Although 2015 saw many economic positives, including generally healthy corporate earnings, consumption growth, a rise in home values and a decline in household debt, Europe remained a drag on the world economy and business investment remained tepid.
Quoting Christine Lagarde, the managing director of the International Monetary Fund, Beckenstein said the U.S. may simply be in the “new mediocre.”
Looking ahead to the rest of the year, Beckenstein forecast additional sluggish growth coupled with even more volatility.
His economist forecast included 2.6 percent GDP growth for an adjusted 2016 — representing the fourth quarter of 2015 to the third quarter of 2016 — with core inflation of 1.8 percent and an average unemployment rate of 4.8 percent. The spread between the high and the low on the Dow Jones Industrial Average for the year will be at least 3,000 points, he said. His forecast would be lower for GDP growth if the recession began earlier than the fourth quarter of 2016.
Beckenstein put the probability of a negative growth quarter by the middle of 2017 at 50 percent, with the precise quarter depending on the exact timing of a recession that he expects to hit as early as the fourth quarter of 2016.
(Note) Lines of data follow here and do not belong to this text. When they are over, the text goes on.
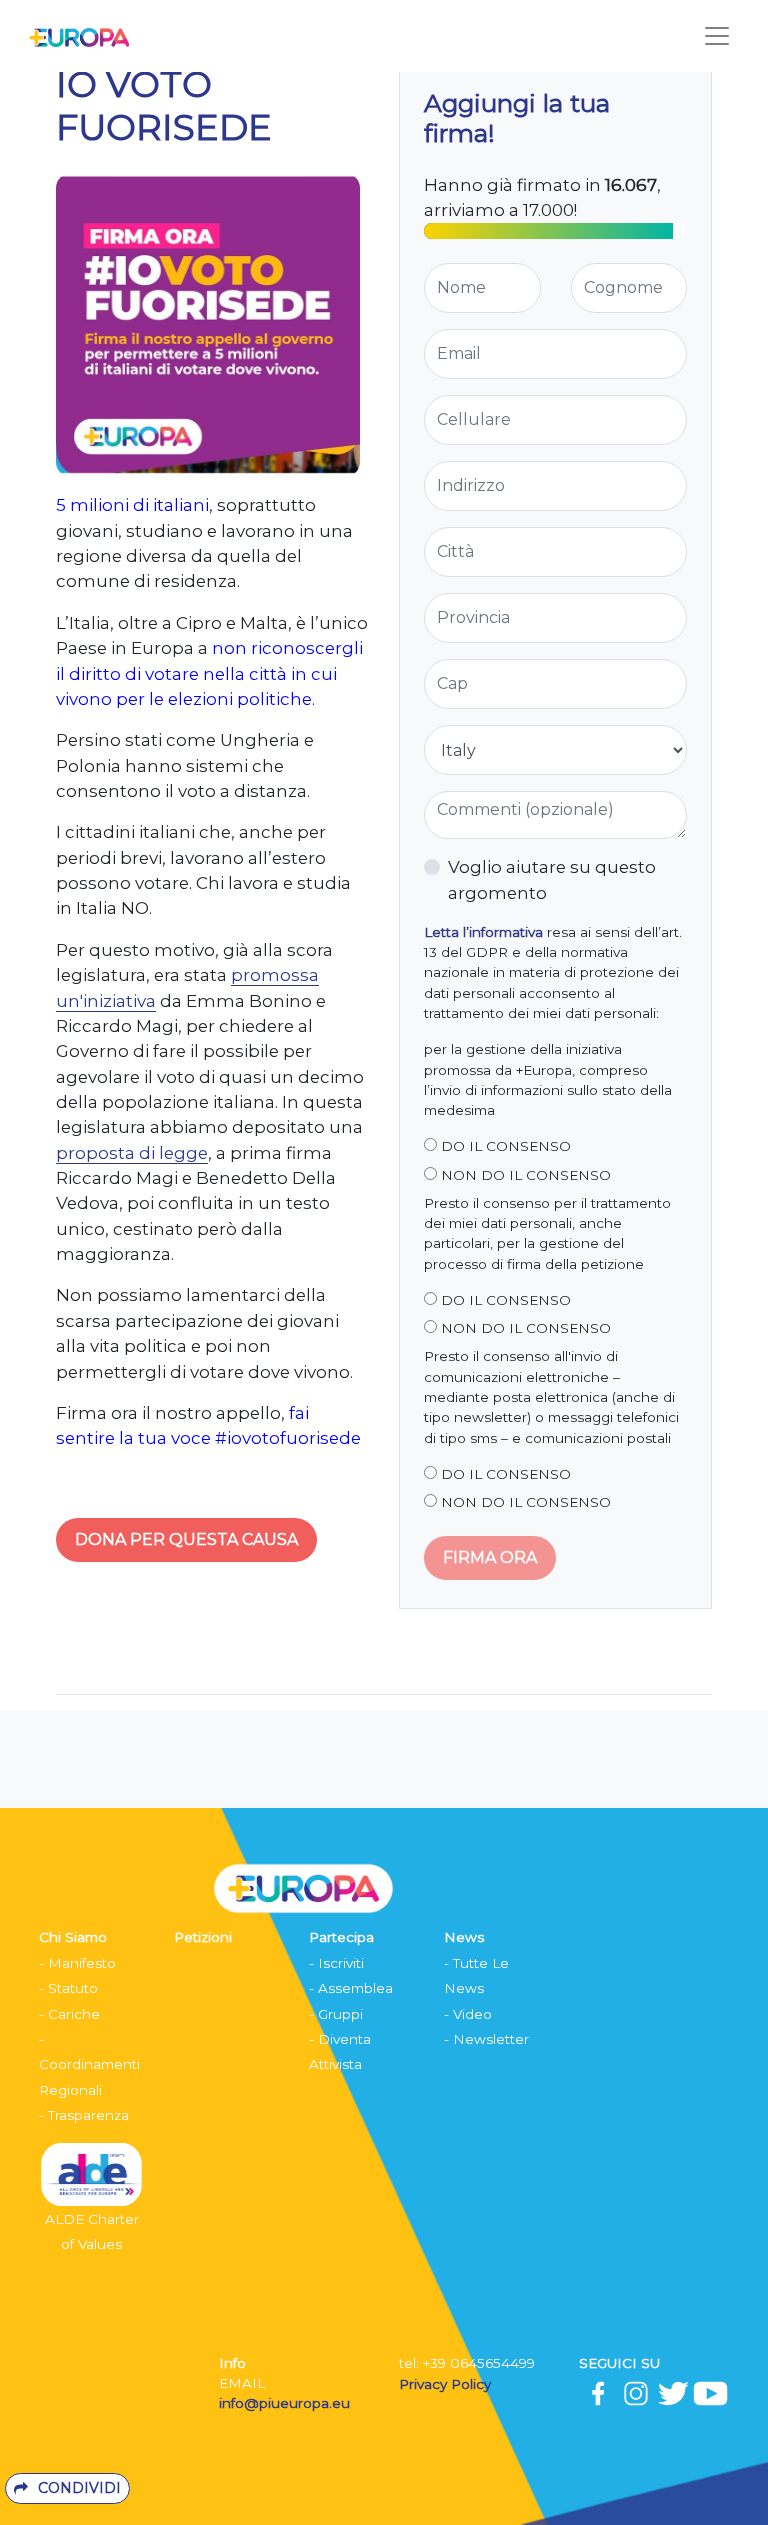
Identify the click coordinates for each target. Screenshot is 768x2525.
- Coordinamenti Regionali (89, 2064)
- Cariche (69, 2014)
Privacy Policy (447, 2384)
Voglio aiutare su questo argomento (552, 879)
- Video (468, 2014)
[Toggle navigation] (717, 36)
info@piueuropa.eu (284, 2403)
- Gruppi (336, 2014)
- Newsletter (486, 2039)
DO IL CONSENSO (504, 1146)
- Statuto (68, 1988)
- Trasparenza (84, 2115)
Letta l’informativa (483, 932)
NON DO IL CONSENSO (524, 1175)
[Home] (74, 36)
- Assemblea (351, 1988)
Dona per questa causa (186, 1539)
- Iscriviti (336, 1963)
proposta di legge (132, 1153)
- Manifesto (77, 1963)
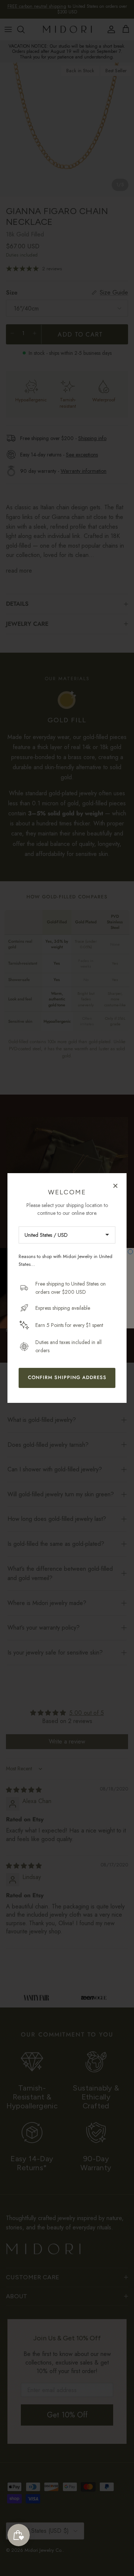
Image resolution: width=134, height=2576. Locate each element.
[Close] (115, 1185)
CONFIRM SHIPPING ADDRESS (67, 1377)
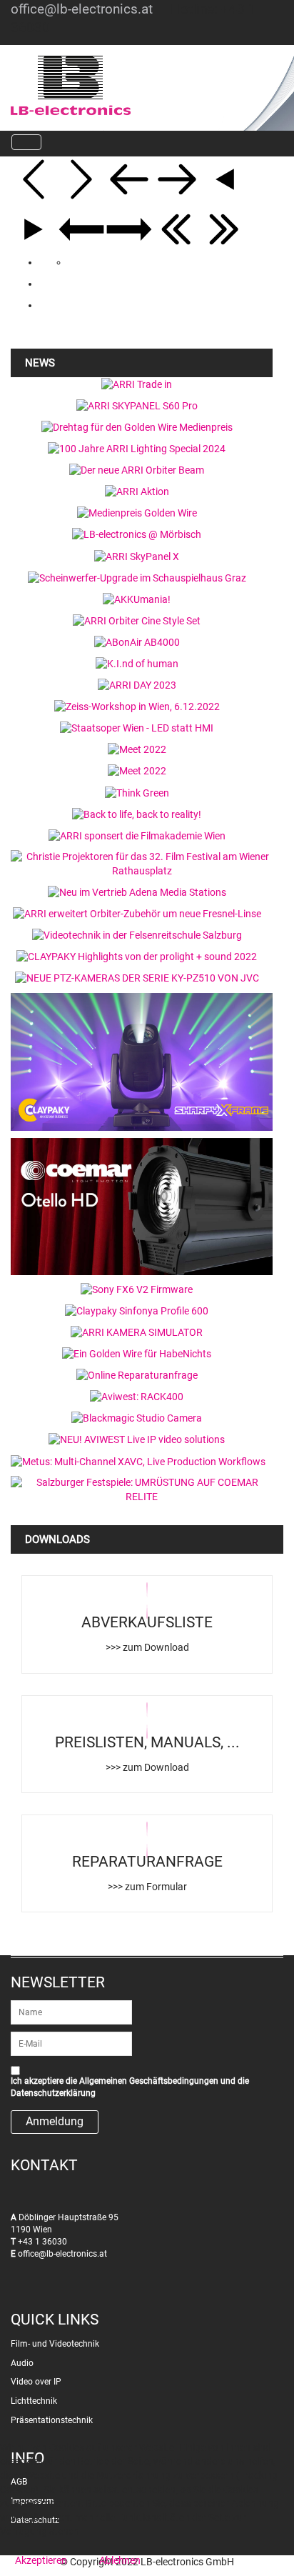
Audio (22, 2363)
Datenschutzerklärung (53, 2093)
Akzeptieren (41, 2560)
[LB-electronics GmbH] (113, 86)
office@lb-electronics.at (82, 9)
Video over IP (36, 2382)
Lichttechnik (34, 2401)
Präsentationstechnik (52, 2420)
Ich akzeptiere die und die (130, 2087)
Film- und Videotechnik (55, 2344)
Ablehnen (120, 2560)
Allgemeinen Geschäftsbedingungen (148, 2081)
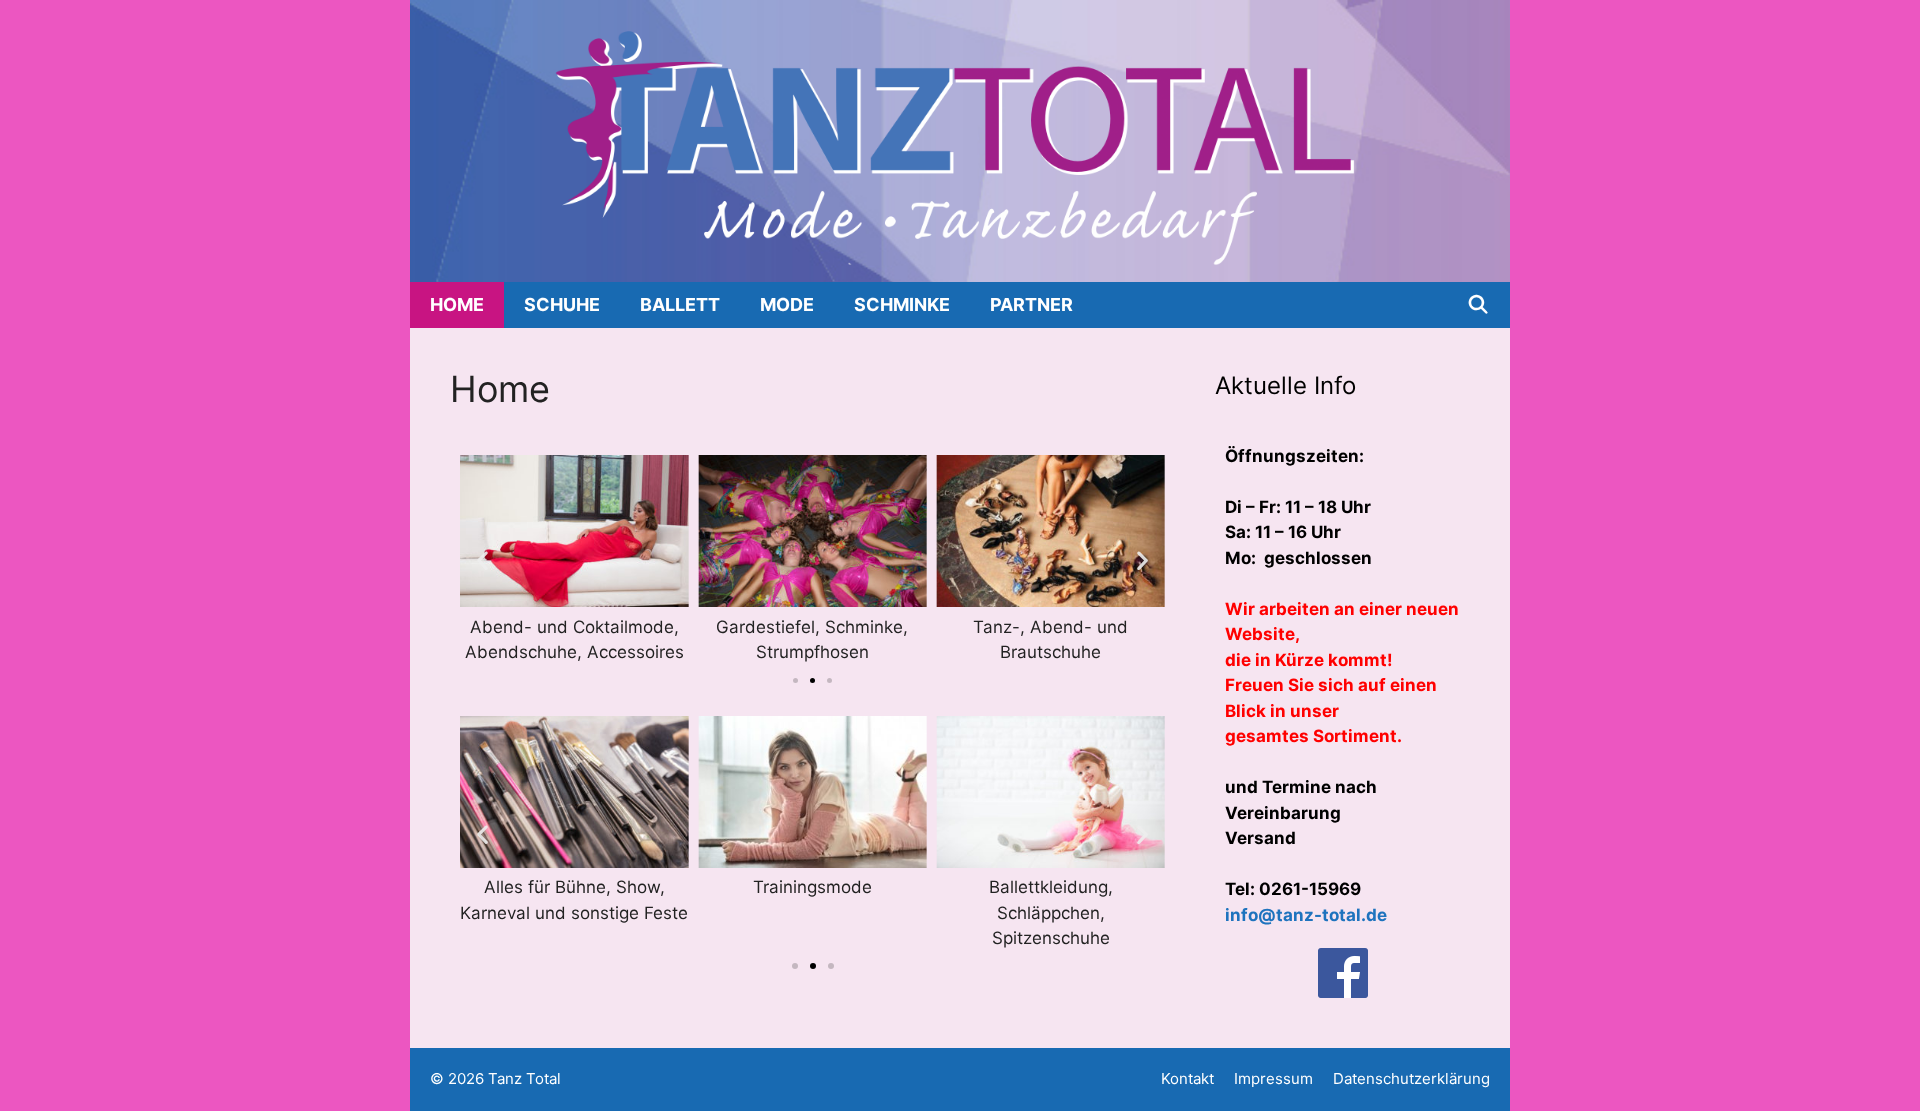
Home (457, 304)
“The key is, what is the timing of the recession that’s coming?” Beckenstein said. “It’ll come. We’re due.”
Noting the roughly seven years since the last recession ended, Beckenstein said it had been an unusually long period without a major shock to the system. The economist said there were many candidates for a global shock to the world’s economy, with potential negative events including the continuation of a more restrictive federal monetary policy resulting in a “wealth shock,” or some other major event in the global economy.
Indeed, if interest rates continue to rise, and we see a resultant drop in bond prices on the secondary market, the subsequent wealth shock could lead to contagion in the equity and housing markets, which could be one path to recession.
Despite the mixed outlook, Beckenstein said the longer term outlook for the U.S. remained reasonably strong, noting the diversified economy and a sophisticated labor force.
It may just be a bumpy ride to the longer term.